** START OF Input **

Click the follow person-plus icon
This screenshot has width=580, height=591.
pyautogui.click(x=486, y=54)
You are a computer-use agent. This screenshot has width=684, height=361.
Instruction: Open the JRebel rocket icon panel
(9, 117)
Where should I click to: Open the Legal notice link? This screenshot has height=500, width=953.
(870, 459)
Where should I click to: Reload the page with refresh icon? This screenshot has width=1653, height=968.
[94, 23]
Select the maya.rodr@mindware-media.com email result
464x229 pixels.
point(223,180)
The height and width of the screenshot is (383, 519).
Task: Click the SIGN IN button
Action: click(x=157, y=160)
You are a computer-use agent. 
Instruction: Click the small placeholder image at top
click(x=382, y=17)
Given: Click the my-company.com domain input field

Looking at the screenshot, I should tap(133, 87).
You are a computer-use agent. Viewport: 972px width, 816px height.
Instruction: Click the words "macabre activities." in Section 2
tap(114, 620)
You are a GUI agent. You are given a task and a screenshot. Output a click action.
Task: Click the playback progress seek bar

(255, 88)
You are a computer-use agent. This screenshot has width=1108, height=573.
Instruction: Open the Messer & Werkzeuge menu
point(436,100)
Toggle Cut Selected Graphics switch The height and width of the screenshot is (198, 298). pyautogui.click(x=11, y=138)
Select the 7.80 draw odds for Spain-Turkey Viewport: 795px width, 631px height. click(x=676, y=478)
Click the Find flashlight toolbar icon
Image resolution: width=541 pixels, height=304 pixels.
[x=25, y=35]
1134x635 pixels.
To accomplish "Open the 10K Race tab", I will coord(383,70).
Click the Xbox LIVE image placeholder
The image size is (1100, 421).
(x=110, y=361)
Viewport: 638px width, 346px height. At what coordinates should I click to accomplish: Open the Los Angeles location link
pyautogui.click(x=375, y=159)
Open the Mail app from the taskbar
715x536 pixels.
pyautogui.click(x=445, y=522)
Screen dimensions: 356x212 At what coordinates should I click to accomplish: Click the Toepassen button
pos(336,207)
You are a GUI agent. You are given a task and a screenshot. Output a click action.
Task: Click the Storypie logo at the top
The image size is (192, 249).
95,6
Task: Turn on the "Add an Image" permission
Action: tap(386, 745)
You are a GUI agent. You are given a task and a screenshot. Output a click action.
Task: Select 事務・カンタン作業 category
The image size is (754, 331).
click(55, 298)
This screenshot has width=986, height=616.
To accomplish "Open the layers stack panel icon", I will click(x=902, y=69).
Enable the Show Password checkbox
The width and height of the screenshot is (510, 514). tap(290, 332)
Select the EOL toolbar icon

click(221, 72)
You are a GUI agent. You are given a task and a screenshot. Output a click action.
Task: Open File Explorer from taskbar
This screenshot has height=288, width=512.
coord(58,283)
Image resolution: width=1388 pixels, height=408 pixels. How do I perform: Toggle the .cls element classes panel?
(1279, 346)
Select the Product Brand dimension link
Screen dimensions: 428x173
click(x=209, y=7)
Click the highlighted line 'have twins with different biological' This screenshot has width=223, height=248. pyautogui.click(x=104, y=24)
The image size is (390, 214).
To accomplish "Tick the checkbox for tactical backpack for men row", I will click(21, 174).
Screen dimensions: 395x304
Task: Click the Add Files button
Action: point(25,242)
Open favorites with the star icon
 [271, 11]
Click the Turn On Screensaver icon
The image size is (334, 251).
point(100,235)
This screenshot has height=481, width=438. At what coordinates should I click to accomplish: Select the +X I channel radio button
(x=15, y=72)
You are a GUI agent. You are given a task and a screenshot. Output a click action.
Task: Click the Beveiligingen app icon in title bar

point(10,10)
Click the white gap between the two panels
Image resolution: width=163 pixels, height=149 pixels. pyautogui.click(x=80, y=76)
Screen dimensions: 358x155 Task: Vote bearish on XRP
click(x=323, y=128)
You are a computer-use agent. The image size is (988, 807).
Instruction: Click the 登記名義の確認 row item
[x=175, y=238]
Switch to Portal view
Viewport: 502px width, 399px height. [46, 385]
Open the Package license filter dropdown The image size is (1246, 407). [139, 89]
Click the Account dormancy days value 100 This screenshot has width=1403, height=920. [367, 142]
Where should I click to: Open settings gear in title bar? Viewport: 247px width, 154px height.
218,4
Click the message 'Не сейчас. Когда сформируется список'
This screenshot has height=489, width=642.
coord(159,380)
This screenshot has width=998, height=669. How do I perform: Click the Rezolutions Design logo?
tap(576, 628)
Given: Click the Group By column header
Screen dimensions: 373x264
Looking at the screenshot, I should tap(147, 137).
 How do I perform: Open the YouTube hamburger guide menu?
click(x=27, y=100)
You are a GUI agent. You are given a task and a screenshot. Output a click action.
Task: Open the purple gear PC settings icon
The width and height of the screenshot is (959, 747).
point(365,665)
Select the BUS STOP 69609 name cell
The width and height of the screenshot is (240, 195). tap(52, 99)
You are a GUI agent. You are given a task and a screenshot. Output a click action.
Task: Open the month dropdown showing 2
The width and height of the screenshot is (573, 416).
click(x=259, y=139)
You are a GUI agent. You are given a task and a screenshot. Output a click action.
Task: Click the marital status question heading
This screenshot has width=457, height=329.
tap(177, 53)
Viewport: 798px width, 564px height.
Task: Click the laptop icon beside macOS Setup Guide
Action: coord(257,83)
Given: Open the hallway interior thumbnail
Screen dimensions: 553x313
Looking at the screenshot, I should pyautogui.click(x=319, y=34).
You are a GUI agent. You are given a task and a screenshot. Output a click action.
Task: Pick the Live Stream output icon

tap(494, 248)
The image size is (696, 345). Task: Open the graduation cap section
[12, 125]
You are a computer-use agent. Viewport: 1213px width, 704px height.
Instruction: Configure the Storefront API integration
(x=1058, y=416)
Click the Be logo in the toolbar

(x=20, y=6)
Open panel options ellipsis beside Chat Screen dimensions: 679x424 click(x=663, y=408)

** END OF Input **

__Aim of the task__
Repeat, word for word, the part of the material above that opens with the line containing "Open favorites with the star icon" and closes with the line containing "Image resolution: width=163", both of those lines included.

__The result__
Open favorites with the star icon
 [271, 11]
Click the Turn On Screensaver icon
The image size is (334, 251).
point(100,235)
This screenshot has height=481, width=438. At what coordinates should I click to accomplish: Select the +X I channel radio button
(x=15, y=72)
You are a GUI agent. You are given a task and a screenshot. Output a click action.
Task: Click the Beveiligingen app icon in title bar

point(10,10)
Click the white gap between the two panels
Image resolution: width=163 pixels, height=149 pixels. pyautogui.click(x=80, y=76)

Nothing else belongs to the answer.